Let us use Fourier transform $\hat f(\xi)=\int_{\mathbb R}f(x)e^{-2\pi ix\xi}dx$, then its inverse tranform is $\check g(x)=\int_{\mathbb R}g(\xi)e^{2\pi ix\xi}d\xi=\hat g(-x)$. Basically if you have $L=\sum_{j=1}^nc_j\frac{d^j}{dx^j}$ then $\widehat{Lf}(\xi)=\sum_{j=1}^nc_j(2\pi i\xi)^j\hat f(\xi)$. You can replace $\sum_{j=1}^nc_j(2\pi i\xi)^j$ by any (at most polynomially growth) function $P(\xi)$. The corresponding operator is usually denoted by $P(\frac1{2\pi i}\frac d{dx})$. Note that it is a function on $i\frac d{dx}$ but not $\frac d{dx}$.

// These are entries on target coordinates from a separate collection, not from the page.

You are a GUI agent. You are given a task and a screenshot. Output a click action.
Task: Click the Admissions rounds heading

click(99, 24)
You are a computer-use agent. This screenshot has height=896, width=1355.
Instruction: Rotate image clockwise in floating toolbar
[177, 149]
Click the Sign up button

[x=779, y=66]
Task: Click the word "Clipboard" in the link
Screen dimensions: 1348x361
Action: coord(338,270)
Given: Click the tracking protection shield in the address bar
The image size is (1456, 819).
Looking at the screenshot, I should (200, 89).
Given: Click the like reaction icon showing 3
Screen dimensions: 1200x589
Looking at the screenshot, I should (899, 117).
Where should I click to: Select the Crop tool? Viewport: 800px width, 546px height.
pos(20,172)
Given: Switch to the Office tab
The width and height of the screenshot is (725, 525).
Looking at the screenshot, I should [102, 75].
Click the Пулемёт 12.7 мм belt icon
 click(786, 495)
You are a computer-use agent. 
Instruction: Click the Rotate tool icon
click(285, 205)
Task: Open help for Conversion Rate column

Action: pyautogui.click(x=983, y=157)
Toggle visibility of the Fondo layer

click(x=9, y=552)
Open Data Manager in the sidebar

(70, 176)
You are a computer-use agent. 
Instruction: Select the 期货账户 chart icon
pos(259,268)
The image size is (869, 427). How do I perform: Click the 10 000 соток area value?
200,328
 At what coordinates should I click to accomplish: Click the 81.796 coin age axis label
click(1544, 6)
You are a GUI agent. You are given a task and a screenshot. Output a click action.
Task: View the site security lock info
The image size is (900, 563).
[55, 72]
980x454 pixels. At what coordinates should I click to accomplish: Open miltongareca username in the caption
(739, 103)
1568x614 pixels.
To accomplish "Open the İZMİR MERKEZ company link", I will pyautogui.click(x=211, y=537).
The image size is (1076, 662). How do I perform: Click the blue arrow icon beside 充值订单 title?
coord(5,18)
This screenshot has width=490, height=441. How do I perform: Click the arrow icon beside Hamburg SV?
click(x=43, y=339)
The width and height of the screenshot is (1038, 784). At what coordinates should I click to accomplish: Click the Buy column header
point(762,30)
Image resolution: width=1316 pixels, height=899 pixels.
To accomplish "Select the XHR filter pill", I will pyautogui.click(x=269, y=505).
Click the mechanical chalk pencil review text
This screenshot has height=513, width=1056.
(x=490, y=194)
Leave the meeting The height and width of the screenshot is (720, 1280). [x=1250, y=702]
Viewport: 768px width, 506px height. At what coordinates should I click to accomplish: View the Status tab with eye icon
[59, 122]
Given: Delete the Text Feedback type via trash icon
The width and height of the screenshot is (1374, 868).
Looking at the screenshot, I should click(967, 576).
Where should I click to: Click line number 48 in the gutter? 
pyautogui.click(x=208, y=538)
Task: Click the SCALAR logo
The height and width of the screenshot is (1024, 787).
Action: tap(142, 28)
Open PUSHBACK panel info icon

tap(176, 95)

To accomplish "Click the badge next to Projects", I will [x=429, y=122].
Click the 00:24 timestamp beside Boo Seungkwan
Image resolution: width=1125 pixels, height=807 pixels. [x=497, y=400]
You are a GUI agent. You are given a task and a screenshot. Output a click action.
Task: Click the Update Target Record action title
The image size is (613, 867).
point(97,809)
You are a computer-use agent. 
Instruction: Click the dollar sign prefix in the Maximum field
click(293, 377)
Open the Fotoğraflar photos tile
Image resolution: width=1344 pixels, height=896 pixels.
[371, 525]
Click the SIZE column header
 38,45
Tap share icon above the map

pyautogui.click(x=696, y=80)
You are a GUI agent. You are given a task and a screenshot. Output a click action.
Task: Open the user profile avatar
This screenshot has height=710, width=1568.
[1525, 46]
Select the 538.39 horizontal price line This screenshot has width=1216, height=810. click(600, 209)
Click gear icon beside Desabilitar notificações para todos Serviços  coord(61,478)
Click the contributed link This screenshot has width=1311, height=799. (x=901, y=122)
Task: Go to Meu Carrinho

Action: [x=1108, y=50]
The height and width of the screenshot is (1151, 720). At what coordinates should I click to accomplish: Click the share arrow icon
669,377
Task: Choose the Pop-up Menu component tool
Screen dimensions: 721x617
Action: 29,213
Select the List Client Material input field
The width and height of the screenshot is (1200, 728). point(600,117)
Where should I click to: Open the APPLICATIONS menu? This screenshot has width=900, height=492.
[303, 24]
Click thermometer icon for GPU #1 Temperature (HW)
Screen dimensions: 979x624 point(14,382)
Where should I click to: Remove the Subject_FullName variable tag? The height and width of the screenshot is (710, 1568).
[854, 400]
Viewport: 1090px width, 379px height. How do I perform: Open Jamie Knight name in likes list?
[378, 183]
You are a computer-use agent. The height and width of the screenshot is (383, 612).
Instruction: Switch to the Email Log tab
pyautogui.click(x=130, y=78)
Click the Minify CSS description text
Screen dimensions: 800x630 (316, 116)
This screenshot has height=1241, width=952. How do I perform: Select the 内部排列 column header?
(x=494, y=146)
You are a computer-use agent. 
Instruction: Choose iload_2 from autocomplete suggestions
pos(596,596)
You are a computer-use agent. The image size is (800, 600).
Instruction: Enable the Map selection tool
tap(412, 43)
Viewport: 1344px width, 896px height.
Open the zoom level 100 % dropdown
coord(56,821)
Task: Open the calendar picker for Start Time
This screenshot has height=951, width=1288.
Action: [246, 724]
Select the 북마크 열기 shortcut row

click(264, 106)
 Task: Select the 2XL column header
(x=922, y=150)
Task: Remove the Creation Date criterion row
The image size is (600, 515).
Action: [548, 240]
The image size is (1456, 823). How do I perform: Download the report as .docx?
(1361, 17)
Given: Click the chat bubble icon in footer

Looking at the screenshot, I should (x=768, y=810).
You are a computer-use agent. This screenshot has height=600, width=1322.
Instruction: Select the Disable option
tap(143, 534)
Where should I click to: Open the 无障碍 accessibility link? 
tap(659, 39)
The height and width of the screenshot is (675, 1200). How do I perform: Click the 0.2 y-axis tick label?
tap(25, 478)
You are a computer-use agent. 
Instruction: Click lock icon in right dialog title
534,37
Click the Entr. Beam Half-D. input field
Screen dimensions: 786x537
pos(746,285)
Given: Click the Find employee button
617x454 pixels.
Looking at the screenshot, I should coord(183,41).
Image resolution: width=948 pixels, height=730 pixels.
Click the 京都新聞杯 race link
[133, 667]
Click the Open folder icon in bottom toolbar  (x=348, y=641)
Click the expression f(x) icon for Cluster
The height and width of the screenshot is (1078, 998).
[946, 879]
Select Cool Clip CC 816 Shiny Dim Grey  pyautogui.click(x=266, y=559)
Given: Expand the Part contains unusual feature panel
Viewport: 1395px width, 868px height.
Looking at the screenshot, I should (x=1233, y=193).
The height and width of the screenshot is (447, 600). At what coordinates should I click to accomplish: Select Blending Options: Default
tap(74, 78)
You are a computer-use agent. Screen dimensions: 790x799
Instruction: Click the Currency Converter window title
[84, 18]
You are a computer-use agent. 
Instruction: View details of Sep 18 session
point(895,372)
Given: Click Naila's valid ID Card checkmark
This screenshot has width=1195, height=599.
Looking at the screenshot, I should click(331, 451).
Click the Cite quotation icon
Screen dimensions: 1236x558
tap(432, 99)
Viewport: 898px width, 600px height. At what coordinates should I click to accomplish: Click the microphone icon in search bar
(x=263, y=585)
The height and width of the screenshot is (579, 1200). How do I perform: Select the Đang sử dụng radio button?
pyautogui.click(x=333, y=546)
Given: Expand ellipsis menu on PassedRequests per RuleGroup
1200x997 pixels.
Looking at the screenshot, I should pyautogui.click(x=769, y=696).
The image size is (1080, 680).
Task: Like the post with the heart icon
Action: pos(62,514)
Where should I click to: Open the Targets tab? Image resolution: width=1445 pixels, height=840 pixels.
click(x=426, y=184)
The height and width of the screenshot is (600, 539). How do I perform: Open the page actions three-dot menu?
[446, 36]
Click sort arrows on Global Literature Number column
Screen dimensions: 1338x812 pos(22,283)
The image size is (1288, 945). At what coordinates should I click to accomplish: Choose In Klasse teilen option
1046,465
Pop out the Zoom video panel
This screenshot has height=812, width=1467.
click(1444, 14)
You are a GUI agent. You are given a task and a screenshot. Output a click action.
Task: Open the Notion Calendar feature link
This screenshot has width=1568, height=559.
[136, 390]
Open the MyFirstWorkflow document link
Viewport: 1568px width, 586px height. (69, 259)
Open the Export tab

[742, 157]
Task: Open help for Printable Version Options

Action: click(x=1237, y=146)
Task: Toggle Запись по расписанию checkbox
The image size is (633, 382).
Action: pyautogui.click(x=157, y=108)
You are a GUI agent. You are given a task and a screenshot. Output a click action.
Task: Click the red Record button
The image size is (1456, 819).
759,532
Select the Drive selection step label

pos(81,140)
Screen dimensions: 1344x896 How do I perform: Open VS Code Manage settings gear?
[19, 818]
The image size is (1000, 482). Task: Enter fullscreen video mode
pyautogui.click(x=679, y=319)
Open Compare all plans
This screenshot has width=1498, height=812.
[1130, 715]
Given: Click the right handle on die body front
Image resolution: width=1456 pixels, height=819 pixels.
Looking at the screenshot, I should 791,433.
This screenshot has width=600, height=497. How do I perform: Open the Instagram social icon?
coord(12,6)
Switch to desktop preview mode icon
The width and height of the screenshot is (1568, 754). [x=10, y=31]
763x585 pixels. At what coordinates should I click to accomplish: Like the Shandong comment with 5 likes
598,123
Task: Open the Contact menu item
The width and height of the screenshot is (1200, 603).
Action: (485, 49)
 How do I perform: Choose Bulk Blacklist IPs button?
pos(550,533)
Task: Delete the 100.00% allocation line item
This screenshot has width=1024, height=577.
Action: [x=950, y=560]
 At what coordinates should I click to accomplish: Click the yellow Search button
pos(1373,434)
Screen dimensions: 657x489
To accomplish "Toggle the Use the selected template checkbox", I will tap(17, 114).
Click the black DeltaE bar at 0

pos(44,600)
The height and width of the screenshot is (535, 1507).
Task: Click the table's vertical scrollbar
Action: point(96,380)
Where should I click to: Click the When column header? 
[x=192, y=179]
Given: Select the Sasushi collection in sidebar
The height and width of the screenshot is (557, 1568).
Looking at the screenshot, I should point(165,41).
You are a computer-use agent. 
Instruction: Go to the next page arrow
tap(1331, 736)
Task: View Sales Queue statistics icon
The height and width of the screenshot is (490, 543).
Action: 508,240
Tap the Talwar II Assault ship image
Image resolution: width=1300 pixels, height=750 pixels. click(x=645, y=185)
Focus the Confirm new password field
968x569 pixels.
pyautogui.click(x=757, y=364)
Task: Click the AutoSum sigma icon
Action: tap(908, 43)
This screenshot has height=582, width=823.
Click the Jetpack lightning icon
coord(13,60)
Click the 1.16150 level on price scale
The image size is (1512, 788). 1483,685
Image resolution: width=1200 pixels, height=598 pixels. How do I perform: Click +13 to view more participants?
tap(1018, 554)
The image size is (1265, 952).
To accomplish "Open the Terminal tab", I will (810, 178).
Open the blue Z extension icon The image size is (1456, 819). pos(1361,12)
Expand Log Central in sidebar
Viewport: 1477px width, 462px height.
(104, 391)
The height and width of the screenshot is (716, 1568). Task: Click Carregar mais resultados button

In this setting we are more preferable to use fractional derivative $|\frac d{dx}|^s$ given by $|\frac d{dx}|^sf(x)=(|2\pi\xi|^s\hat f(\xi))^\vee$.

A problem of such thing is that it has no locality, meaning that the value of $|\frac d{dx}|^sf$ at $x$ depends on the whole $f:\mathbb R\to\mathbb C$ but not its local behaviour near $x$.

But if you just want to do integration by parts, when there is no boundary term, using $\int \hat f(x)g(x)dx=\int f(\xi)\hat g(\xi)d\xi$ we see that $\int P(\frac1{2\pi i}\frac d{dx})[f](x)g(x)dx=\int P(\xi)\hat f(\xi)\hat g(-\xi)d\xi=\int f(x) P(-\frac1{2\pi i}\frac d{dx})[g](x)dx$.

But if you want to keep the boundary term a lot of extra assumptions are required, like having convergent Taylor series with large enough convergent radius. Such thing is called fractional Leibniz rule.

In your case it is not likely to makes sense due to the non-locality of fractional derivatives.